• [What the task requires] Once you reach the line containing "Click the Add Component button", return it and every line after it exactly, through the end of the records below, with no pictures.

• [Extracted records]
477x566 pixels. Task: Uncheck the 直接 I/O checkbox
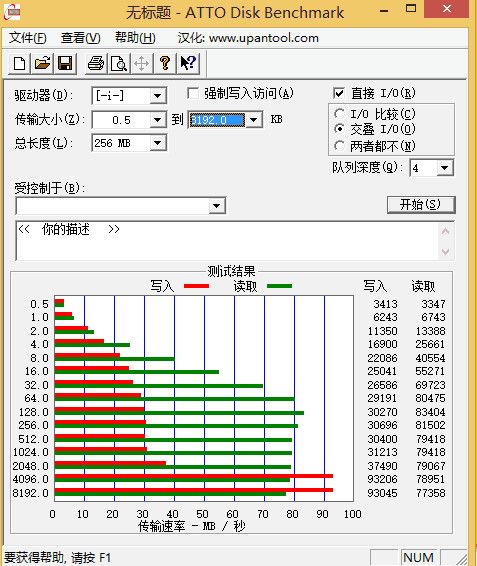click(339, 94)
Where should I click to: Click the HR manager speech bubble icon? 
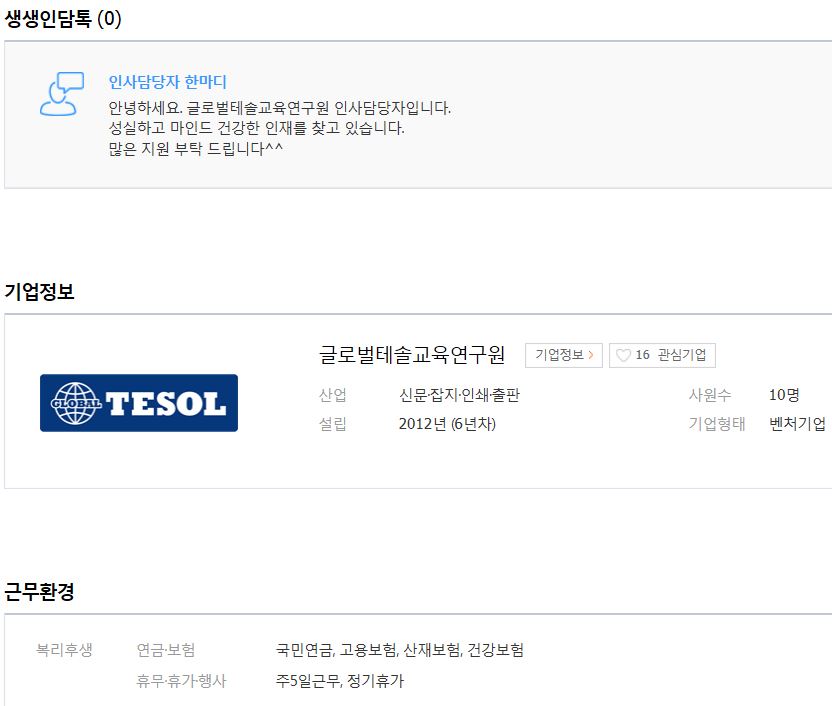coord(62,94)
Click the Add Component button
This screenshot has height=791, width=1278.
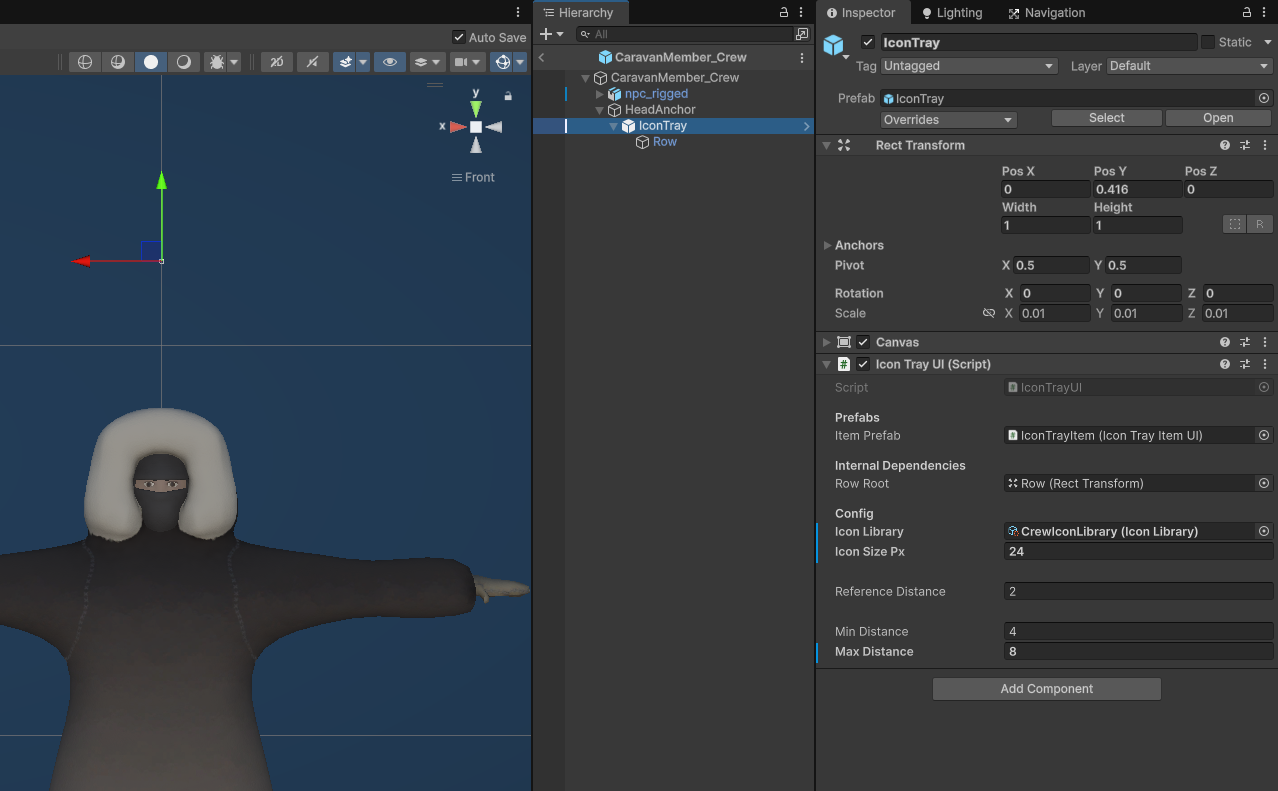click(1046, 689)
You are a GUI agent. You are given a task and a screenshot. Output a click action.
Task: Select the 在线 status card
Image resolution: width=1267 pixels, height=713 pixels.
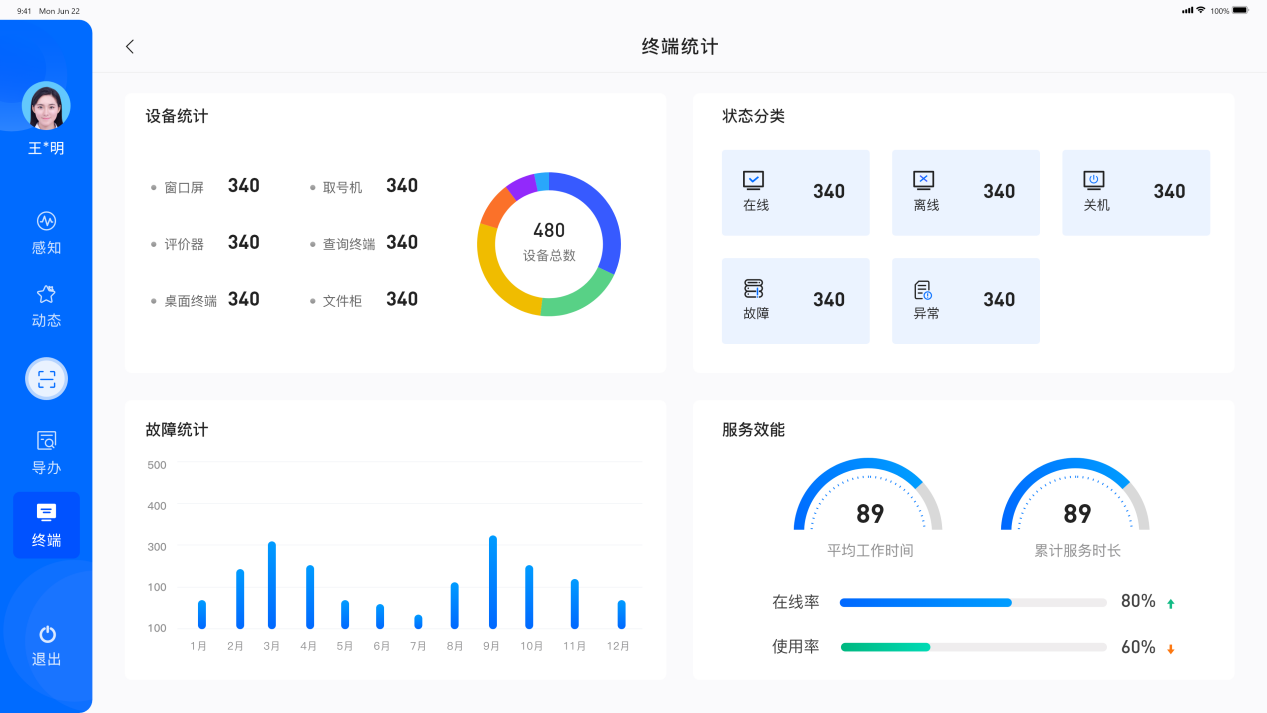click(795, 193)
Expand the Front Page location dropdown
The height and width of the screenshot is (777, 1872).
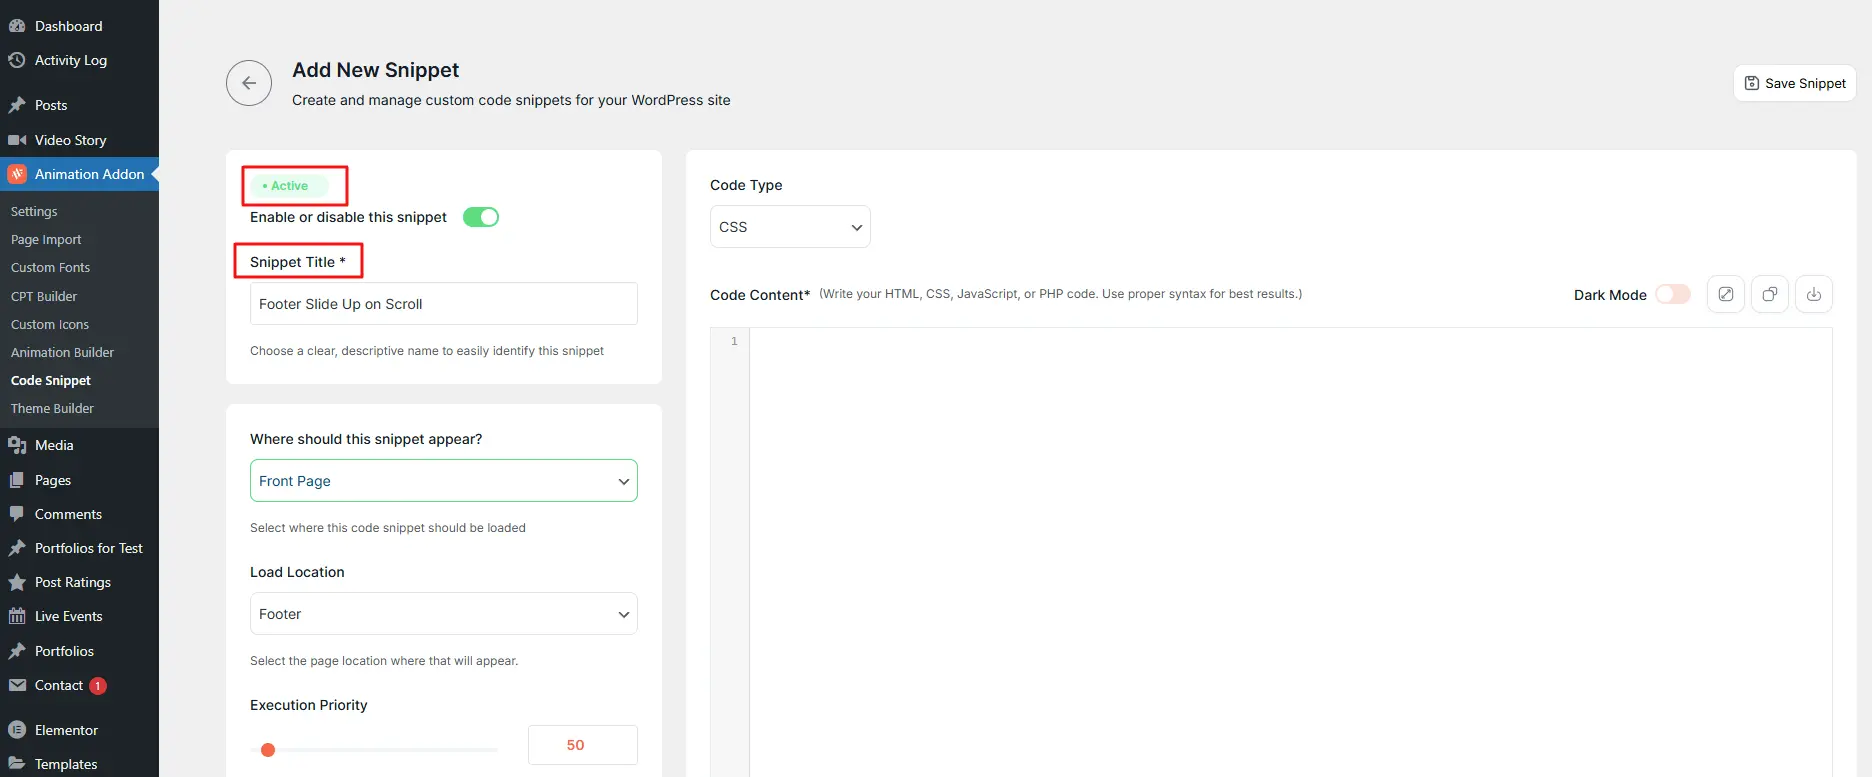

• [Output for this task]
Click the Add Component button
This screenshot has height=791, width=1278.
click(1046, 689)
You are a GUI agent. You are given a task and a screenshot. Output a click action.
Task: Select the 在线 status card
Image resolution: width=1267 pixels, height=713 pixels.
click(795, 193)
Expand the Front Page location dropdown
The height and width of the screenshot is (777, 1872).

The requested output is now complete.